Recently, Huo et al. [4] studied a more general problem. They considered the Jordan triple \(\eta \)-\(*\)-product of three elements AB and C in a \(*\)-algebra \({\mathcal {A}}\) defined by \(A\diamondsuit _{\eta }B\diamondsuit _{\eta }C=(A\diamondsuit _{\eta }B)\diamondsuit _{\eta }C\) (we should be aware that \(\diamondsuit _{\eta }\) is not necessarily associative). A map \(\Phi \) between \(*\)-algebras \({\mathcal {A}}\) and \(\mathcal {B}\) is said to preserve the Jordan triple \(\eta \)-\(*\)-product if \(\Phi (A\diamondsuit _{\eta }B\diamondsuit _{\eta }C)=\Phi (A)\diamondsuit _{\eta }\Phi (B)\diamondsuit _{\eta }\Phi (C)\) for all \(A, B, C\in {\mathcal {A}}.\) Clearly a map between \(*\)-algebras preserving the Jordan \(\eta \)-\(*\)-product also preserves the Jordan triple \(\eta \)-\(*\)-product, but not conversely. For example, for \(\alpha , \beta \in {\mathbb {R}}\), define \(\Phi (\alpha +\beta i)=-4(\alpha ^{3}+\beta ^{3}i)\). Then the map \(\Phi : \mathbb {C}\rightarrow \mathbb {C}\) is a bijection. It is not difficult to verify that \(\Phi \) preserves the Jordan triple \((-1)\)-\(*\)-product and Jordan triple 1-\(*\)-product, but it does not preserve the Jordan \((-1)\)-\(*\)-product or Jordan 1-\(*\)-product. So, the class of those maps preserving the Jordan triple \(\eta \)-\(*\)-product is, in principle wider than the class of maps preserving the Jordan \(\eta \)-\(*\)-product.

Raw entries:
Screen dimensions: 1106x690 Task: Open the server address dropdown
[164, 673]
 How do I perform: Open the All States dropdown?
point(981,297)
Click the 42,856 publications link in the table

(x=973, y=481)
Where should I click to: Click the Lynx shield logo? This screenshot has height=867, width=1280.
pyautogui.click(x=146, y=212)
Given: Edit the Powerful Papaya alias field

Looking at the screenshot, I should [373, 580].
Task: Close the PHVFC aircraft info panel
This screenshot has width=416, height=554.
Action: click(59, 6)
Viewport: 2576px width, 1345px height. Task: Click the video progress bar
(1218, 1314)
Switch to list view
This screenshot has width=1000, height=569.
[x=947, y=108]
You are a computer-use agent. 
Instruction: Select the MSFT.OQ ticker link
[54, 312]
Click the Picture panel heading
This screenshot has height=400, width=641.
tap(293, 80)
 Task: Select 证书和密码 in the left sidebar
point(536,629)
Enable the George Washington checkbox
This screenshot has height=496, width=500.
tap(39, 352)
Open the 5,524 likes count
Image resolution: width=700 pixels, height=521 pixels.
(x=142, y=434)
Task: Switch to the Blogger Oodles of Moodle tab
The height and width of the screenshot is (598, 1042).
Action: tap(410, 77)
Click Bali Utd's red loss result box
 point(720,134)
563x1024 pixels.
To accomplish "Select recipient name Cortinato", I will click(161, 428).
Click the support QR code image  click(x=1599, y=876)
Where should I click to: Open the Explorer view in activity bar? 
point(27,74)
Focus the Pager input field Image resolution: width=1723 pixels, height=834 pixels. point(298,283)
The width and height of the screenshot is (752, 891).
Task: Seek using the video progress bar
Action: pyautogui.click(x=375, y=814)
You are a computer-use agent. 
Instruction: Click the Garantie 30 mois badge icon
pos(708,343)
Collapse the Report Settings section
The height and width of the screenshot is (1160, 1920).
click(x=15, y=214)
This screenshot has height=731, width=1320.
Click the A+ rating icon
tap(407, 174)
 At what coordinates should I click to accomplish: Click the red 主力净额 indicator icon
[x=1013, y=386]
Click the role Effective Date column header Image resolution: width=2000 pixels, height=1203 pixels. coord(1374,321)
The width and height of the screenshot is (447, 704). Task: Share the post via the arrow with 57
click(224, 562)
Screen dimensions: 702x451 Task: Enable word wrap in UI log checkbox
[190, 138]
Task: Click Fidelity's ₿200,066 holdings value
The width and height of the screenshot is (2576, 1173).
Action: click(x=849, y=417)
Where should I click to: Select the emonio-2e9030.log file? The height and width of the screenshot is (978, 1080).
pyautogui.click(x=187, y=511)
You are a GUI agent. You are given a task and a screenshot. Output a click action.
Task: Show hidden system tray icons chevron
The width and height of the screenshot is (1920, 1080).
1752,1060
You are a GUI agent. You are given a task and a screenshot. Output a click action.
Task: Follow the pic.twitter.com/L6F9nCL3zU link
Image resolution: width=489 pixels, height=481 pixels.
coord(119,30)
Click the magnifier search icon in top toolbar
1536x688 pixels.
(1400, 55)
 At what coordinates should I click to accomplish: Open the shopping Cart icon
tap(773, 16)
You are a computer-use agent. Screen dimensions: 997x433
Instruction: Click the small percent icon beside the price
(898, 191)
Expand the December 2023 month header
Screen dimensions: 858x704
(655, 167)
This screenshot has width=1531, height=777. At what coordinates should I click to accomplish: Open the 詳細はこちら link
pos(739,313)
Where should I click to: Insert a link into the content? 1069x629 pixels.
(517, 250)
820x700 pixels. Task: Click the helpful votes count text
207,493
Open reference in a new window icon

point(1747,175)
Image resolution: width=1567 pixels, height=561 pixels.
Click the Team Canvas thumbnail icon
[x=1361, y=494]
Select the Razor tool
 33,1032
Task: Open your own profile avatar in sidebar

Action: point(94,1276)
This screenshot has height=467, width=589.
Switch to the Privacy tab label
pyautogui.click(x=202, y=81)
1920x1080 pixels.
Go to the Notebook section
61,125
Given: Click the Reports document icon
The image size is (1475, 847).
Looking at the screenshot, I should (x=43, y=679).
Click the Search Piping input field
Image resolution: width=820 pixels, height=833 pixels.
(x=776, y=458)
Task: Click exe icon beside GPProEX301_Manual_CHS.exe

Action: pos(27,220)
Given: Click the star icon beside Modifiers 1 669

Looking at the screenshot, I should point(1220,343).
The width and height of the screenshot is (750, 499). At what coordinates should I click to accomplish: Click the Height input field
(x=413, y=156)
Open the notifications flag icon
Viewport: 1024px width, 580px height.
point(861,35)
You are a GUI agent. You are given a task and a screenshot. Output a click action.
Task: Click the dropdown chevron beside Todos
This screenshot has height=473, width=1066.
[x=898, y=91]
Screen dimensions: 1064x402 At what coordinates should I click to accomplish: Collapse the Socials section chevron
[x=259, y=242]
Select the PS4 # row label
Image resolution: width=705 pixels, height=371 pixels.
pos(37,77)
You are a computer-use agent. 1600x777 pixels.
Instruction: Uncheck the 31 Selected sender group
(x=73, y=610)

* GOAL *
Extend the passage on maps that preserve the Jordan triple η-∗-product, starting after its last sentence.

* TASK OUTPUT *
Let \(\eta \ne -1\) be a non-zero complex number, and let \(\Phi \) be a bijection between two von Neumann algebras, one of which has no central abelian projections, satisfying \(\Phi (I) =I\) and preserving the Jordan triple \(\eta \)-\(*\)-product. Huo et al. [4] showed that \(\Phi \) is a linear \(*\)-isomorphism if \(\eta \) is not real and \(\Phi \) is the sum of a linear \(*\)-isomorphism and a conjugate linear \(*\)-isomorphism if \(\eta \) is real. It is easy to see that a map \(\Phi \) preserving the Jordan triple \(\eta \)-\(*\)-product does not need satisfy \(\Phi (I)=I\). Indeed, let \(\Phi (A)=-A\) for all \(A\in {\mathcal {A}}.\) Then \(\Phi \) preserves the Jordan triple \(\eta \)-\(*\)-product but \(\Phi (I)=-I\). In this paper, we will discuss maps preserving the Jordan triple 1-\(*\)-product without the assumption \(\Phi (I)=I\). We prove that if \(\Phi \) is a bijective map preserving the Jordan triple 1-\(*\)-product between two von Neumann algebras, one of which has no central abelian projections, then the map \(\Phi (I)\Phi \) is a sum of a linear \(*\)-isomorphism and a conjugate linear \(*\)-isomorphism, where \(\Phi (I)\) is a self-adjoint central element in the range with \(\Phi (I)^{2}=I.\) We mention that the methods in [4] do not fit for solving our problem since their proofs heavily depend on the assumption \(\Phi (I)=I\).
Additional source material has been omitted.